Kick

From Wikipedia, the free encyclopedia
  (Redirected from Kicking)
Jump to: navigation, search
"Kicking" redirects here. For the Austrian villages, see Kicking, Austria.
For other uses, see Kick (disambiguation).
Kick
Kick.JPG
Jodan sokuto geri (Wado-ryu karate)

A kick is a physical strike using the foot, leg, or knee (the latter is also known as a knee strike). This type of attack is used frequently by hooved animals as well as humans in the context of stand-up fighting. Kicks play a significant role in many forms of martial arts, such as Taekwondo, Sikaran, Karate, Pankration, Kung fu, Vovinam, Kickboxing, Muay Thai, Capoeira, Silat, and Kalarippayattu.

History[edit]

Further information: Asian martial arts (origins)

The English verb to kick appears only in the late 14th century, apparently as a loan from Old Norse, originally in the sense of a hooved animal delivering strikes with his hind legs; the oldest use is Biblical, in the metaphor of an ox kicking against the pricks.

Kicks as an act of human aggression have likely existed worldwide since prehistory. However, high kicks, aiming above the waist or to the head appear to have originated from Asian martial arts. Such kicks were introduced to the west in the 19th century with early hybrid martial arts inspired by Asian styles such as Bartitsu and Savate. Practice of high kicks became more universal in the second half of the 20th century with the more widespread development of hybrid styles such as kickboxing and eventually mixed martial arts.

Dataset section:
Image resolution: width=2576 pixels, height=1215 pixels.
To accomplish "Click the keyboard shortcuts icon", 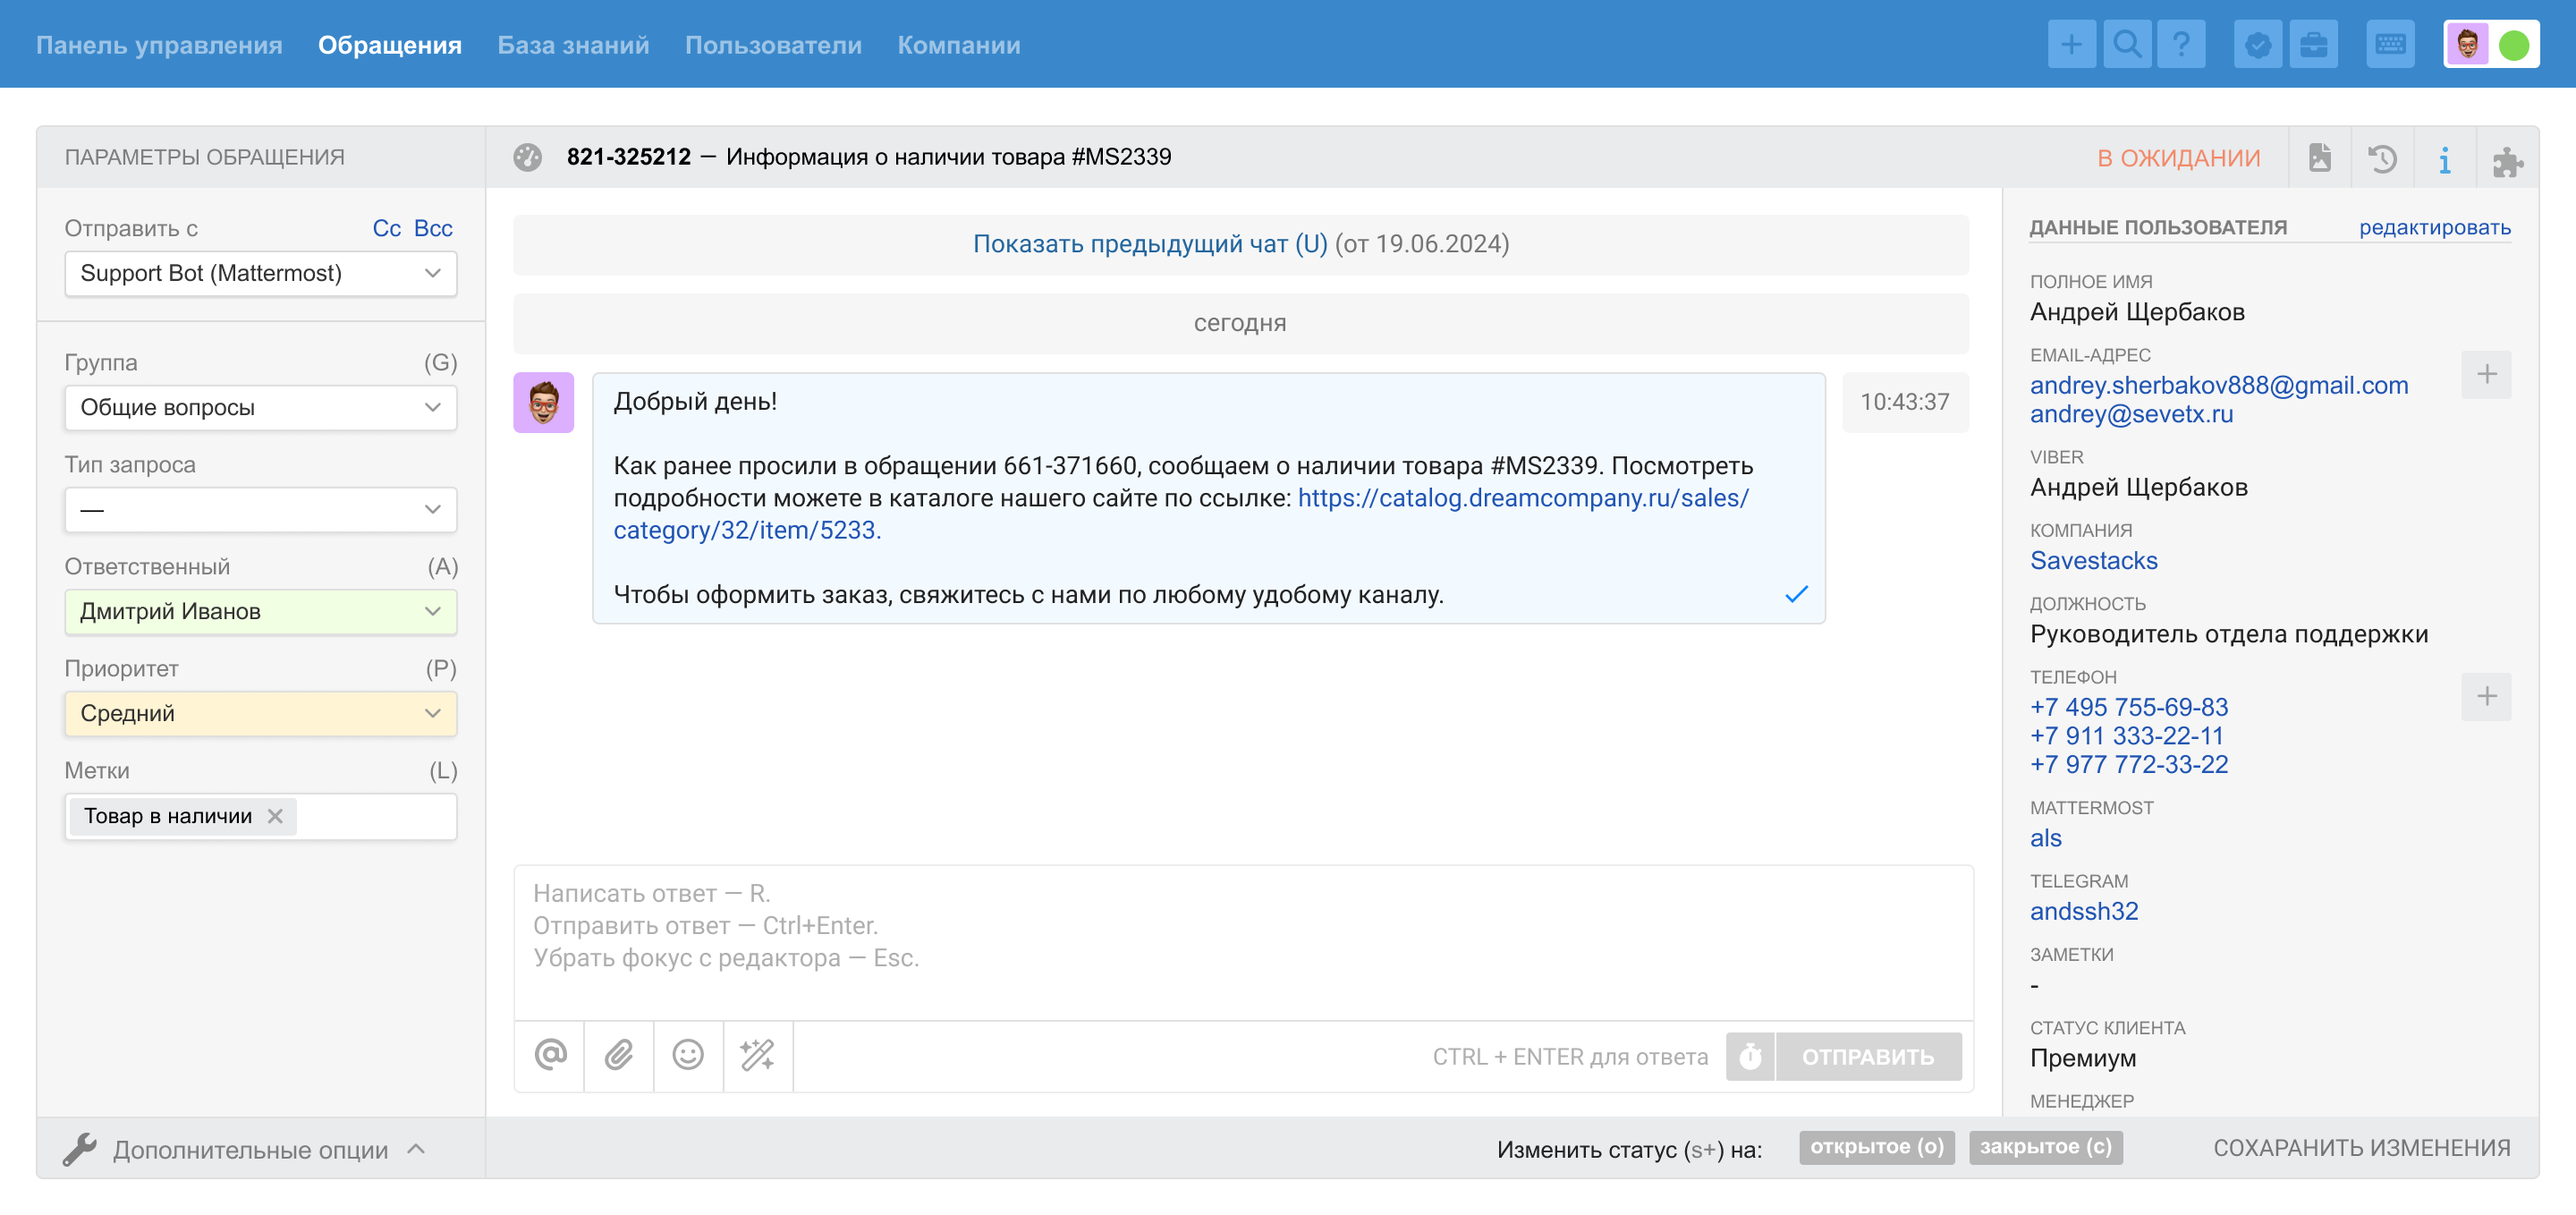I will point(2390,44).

Complete the following:
[A] The article on kicks has a history section. List every hybrid martial art or hybrid style named there.
[B] Continue the article on kicks from where it ends.

Results for each task:
[A] Bartitsu, Savate, kickboxing, mixed martial arts

[B]
The history of the high kick in Asian martial arts is difficult to trace. It appears to be prevalent in all traditional forms of Indochinese kickboxing, but these cannot be traced with any technical detail to pre-modern times. For example, Muay Boran or "ancient boxing" in Thailand was developed under Rama V (r. 1868-1910). While it is known that earlier forms of "boxing" existed during the Ayutthaya Kingdom, the details regarding these techniques are unclear. Some stances that look like low kicks, but not high kicks, are visible in the Shaolin temple frescoes, dated to the 17th century.[citation needed] The Mahabharata (4.13), an Indian epic compiled at some point before the 5th century AD, describes an unarmed hand-to-hand battle, including the sentence "and they gave each other violent kicks" (without providing any further detail).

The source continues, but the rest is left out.